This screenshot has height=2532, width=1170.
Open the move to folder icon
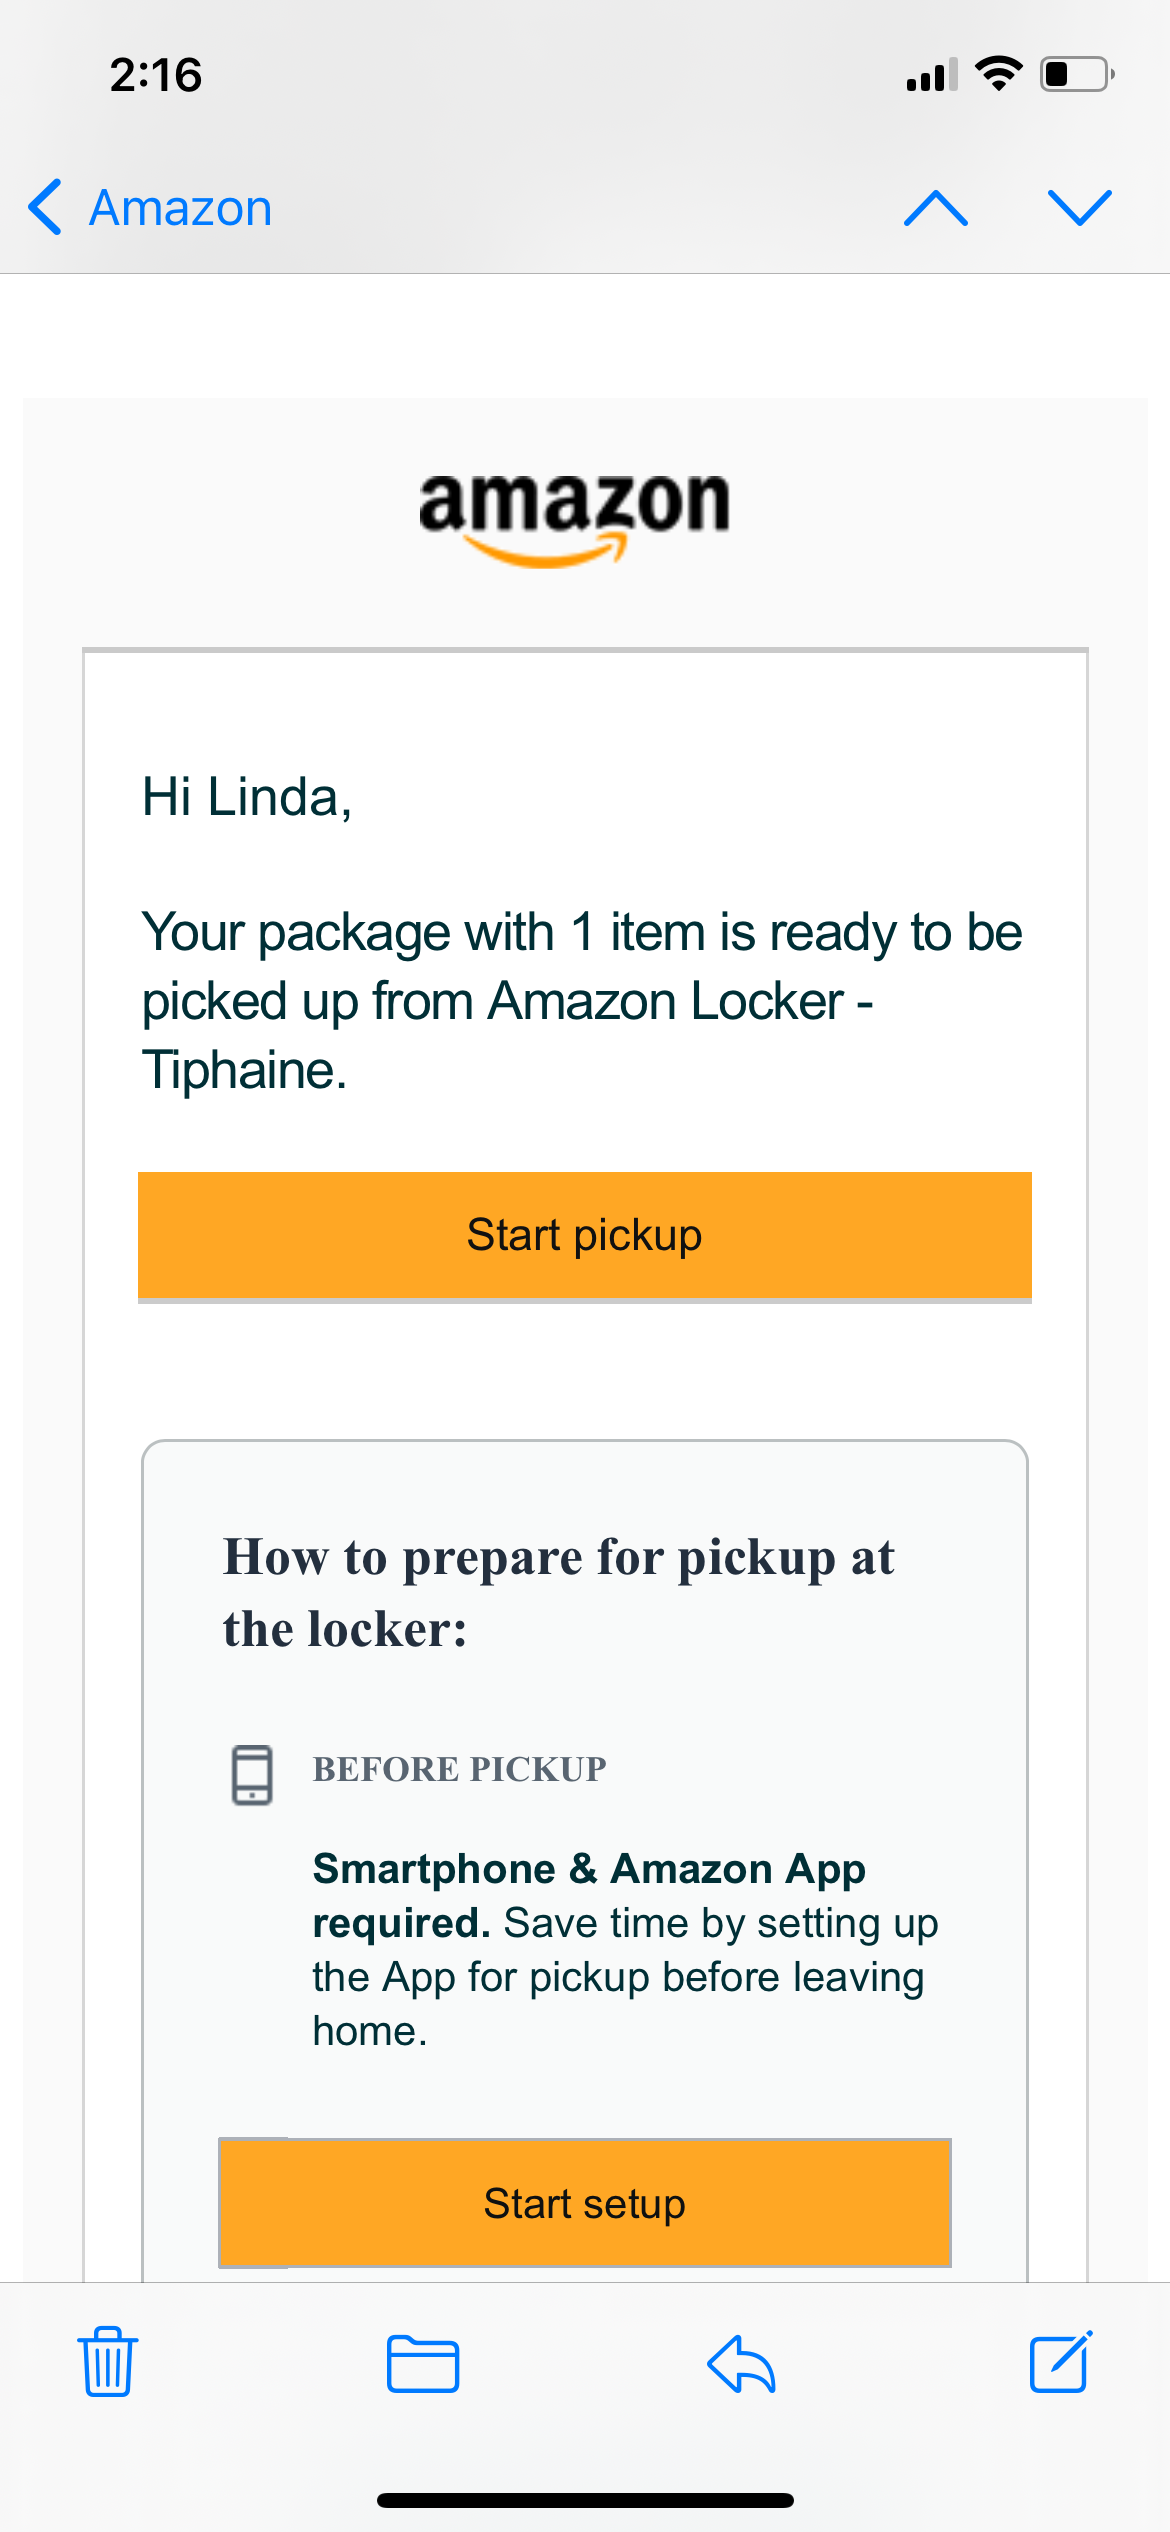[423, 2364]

==

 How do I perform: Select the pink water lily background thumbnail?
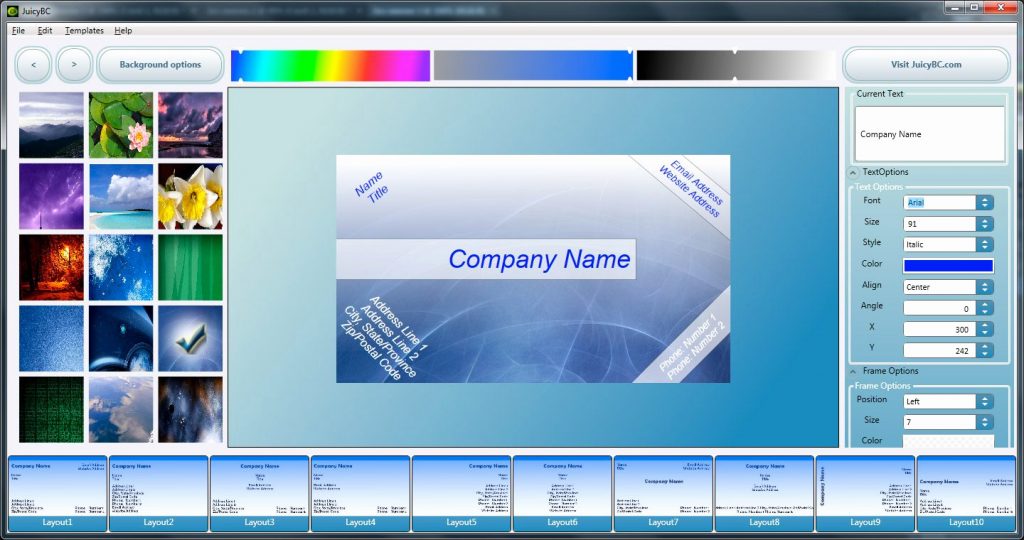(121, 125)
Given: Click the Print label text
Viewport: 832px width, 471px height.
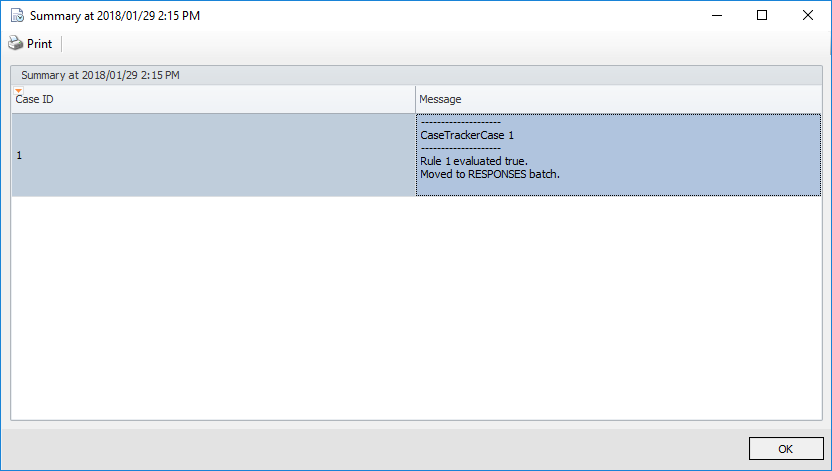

* TRY IT
Take the listing above and repeat exactly the lines from the one containing "Given: Click the Print label text" through the one containing "Viewport: 832px width, 471px height.", both included.

* SOLUTION FOR THIS PROBLEM
Given: Click the Print label text
Viewport: 832px width, 471px height.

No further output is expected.